The job growth for career is projected at 31 percent, nearly twice that of registered nurses
By Deborah Jeanne Sergeant
If you’ve experienced in-patient surgery, you likely have received care from a certified registered nurse anesthetist (CRNA).
Cheryl Spulecki, president of New York State Association of Nurse Anesthetists, works as a professor at University at Buffalo. The association represents more than 1,600 CRNAs statewide.
“The reason many are interested in the program is they think they’d find it a very satisfying career if they’ve worked in acute care, the emergency room or intensive care unit and they’d like to advance their career,” Spulecki said.
CRNAs administer all types of anesthesia in the operating room. Their care begins at the pre-operation assessment, throughout the surgery, preparing the patient for awakening to recovery and follow-up post-surgery to make sure they’re comfortable and their pain is managed safely.

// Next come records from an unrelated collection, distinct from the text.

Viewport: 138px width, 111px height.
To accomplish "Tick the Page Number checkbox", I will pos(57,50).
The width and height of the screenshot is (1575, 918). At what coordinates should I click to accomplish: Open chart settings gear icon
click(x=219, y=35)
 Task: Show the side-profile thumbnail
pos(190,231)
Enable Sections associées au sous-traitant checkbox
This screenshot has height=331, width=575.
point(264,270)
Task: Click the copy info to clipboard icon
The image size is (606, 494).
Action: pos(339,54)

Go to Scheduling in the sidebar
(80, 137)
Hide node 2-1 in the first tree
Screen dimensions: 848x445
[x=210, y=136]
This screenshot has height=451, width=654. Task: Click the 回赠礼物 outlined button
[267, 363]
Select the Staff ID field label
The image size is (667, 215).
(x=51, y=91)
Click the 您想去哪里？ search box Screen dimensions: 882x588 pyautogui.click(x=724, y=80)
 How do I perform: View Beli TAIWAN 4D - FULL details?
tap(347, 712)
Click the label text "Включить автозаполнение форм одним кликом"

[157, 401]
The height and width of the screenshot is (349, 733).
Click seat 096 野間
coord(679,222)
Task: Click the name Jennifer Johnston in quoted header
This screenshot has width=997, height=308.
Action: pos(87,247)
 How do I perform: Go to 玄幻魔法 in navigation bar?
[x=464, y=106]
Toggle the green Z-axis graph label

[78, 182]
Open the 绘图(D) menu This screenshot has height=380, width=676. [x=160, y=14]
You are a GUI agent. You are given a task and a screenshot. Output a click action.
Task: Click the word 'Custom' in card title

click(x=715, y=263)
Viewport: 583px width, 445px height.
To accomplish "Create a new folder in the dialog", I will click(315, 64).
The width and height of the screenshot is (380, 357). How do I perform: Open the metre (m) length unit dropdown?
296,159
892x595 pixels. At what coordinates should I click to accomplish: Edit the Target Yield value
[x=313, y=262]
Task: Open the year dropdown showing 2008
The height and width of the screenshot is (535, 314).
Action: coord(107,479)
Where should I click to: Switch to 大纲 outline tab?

In addition to more skills, the degree prepares CRNAs for leadership, administrative or education roles. Like other nursing specialties, CRNA candidates beginning in 2020 will need to complete a higher degree — a doctorate in this case — by 2025. That degree allows CRNAs to transition into education.
To apply to a CRNA program, candidates must have a bachelor of science in nursing or any appropriate bachelor’s degree, a license as a registered nurse, and a minimum of one year acute care nursing. Most master’s programs take 26 months to complete. The doctorate takes 36.
After completing the education required, candidates must pass national board examinations and then recertify every eight years. Four continuing education credits are also required every four years.
“We advise nurses or undergraduates to understand the prerequisites,” Spulecki said. “They should have critical care experience. They should enjoy the autonomy of working in that environment, working under supervision and medical direction of a physician and caring for patients with all types of anesthesia.”
Kristine Faust, director of the UB School of Nursing nurse anesthetist program, said that CRNAs have many opportunities available, such as at a dental office, podiatrist, plastic surgery practice, OB-GYN, out-patient facility or hospital.
“In New York, you have to be supervised by a physician,” Faust said. “That physician could be a surgeon or an anesthesiologist.”
Faust likes the autonomy CRNAs enjoy. She added that the career offers a good salary, variety of patients and “every day is different,” she said. “You’re helping people in pain and assuring them they’ll be safe.”
She wants to encourage more intensive care unit nurses to learn about how to become a CRNA.
“There’s more to nursing than taking care of patients at the bedside,” Faust said. “You have to like taking care of patients in ICU, enjoy the critical care piece of it, and possess prioritizing and critical thinking skills.”
Good grades help, too. Faust recommends at least a 3.0 GPA.
About 20 percent of nurses are men, but men populate nearly half of CRNA classes. Faust thinks that is because more men in nursing gravitate toward emergency health, intensive care and other high-adrenaline and autonomous nursing scenarios. Those are also the sources of CRNA candidates.
Faust also thinks that men tend to seek leadership roles, too.
According to the Bureau of Labor Statistics, the average CRNA in New York makes an average annual salary of $169,330. The job growth between 2014 and 2024 is projected at 31 percent, nearly twice that of registered nurses.